People sometimes ask how many images I made before I got to a key picture, like the bird that is on the cover of my book. I shot four frames of that bird, total. I spent most of my time watching what was going on around the scene (noticing the baby who suddenly appeared in her father's arms next to me), anticipating what might happen next (the baby pointing to the bird) and thinking hard about how I wanted to frame the moment in my viewfinder. Now I know this sounds kind of archaic in this day and age, but, for me it still seems about right. If I had been quickly firing off shots, paying attention to my camera (making adjustments, looking at the pictures I'd just taken) and not much else, I might have missed that "decisive moment" when the baby's finger lined up so beautifully with the bird's beak. On the other hand, since my Hasselblad actually goes "black" at the moment I squeeze the shutter, did I really have any idea that I had captured that perfect moment? Was I just lucky?
I don't know - maybe luck comes into play with both shooting methods. I do know this, though: being a very patient observer can and usually does lead to a fuller understanding of the world, not to mention a pretty good photograph of the event you are watching. I am afraid that the new generation of digital shooters are going to abandon the need to be patient and methodical and thoughtful when making pictures, because the camera will allow them to frantically capture every slight change in the scene and will basically do that thinking for them. It almost seems to me that these days the key to finding the right image is post production - that it is in the sifting through of hundred of images that the "perfect" one is found.
I like the idea of finding that perfect image just as I am making it. And then hoping I got it! That's the other thing. With digital, shooters look immediately at the screen on the back of the camera to see if they "got it". There is something very poetic and slow and magical about waiting a few days to process your film.
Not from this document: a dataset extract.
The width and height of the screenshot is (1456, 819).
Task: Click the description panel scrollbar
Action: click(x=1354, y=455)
It gives you time to think about what you shot, what you hope it might look like photographed, what it might mean to you or to others who view it. There is something to be said for letting the image process in your brain as well as in the developer.
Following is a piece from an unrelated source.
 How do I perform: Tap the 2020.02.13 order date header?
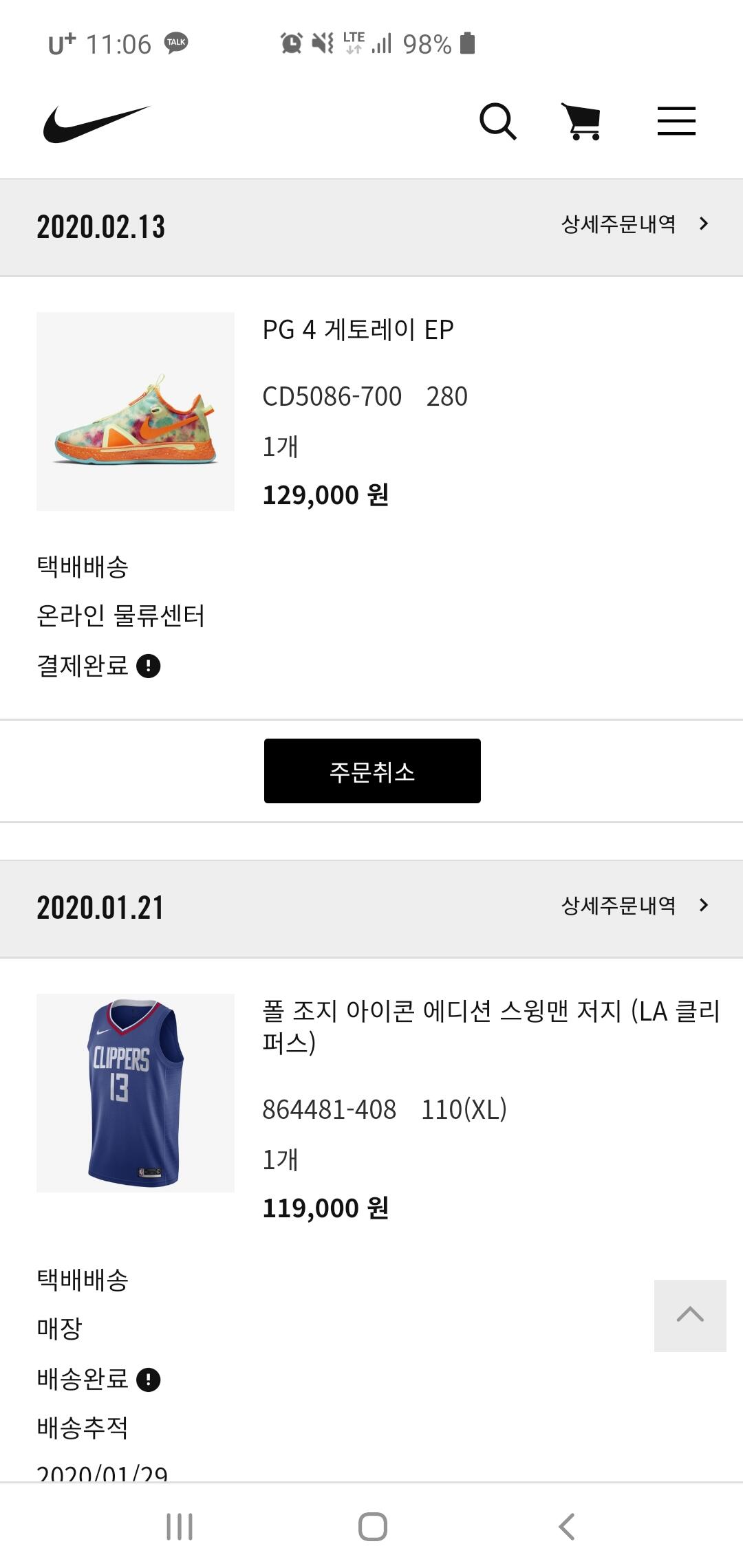pos(101,227)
I don't know. If I had shot 20 images of the bird, would I have made a better picture than the one I got? How would the other shots have been different? What if I had been so busy shooting that I missed the one I got? And more important, would I have missed out on the whole "feeling" of the scene - would I have not taken time to look at the father holding the baby, the man who was tending the bird, the baby herself, the other people standing around admiring the bird? What did those connections and discoveries bring to the picture, if anything?
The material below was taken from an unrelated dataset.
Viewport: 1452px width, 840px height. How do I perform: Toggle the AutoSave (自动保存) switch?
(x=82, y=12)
The photograph above was the only one I made of the cow wandering around on the grounds of the orphanage The cow just kind of stuck her head into the frame, it was so neatly symmetrical with the child on the other end of the frame, the moment seemed right, and voila, I made a picture. I didn't "work the scene" by trying lots of other variations. It just felt right at that moment and seemed worthy of my attention. Maybe I could have gotten a better shot if I had made more exposures, but then I might have missed what was happening on the other end of the building, which led to another moment worthy of my attention.
I just hope we digital shooters don't forget that we still have to do the thinking, yes, even though cameras these days claim to do it all themselves. Patience, thoughtfulness, a keen sense of observation, and oh, yes, heart... I don't think even the most mega-pixeled camera on the market today can offer any of these features.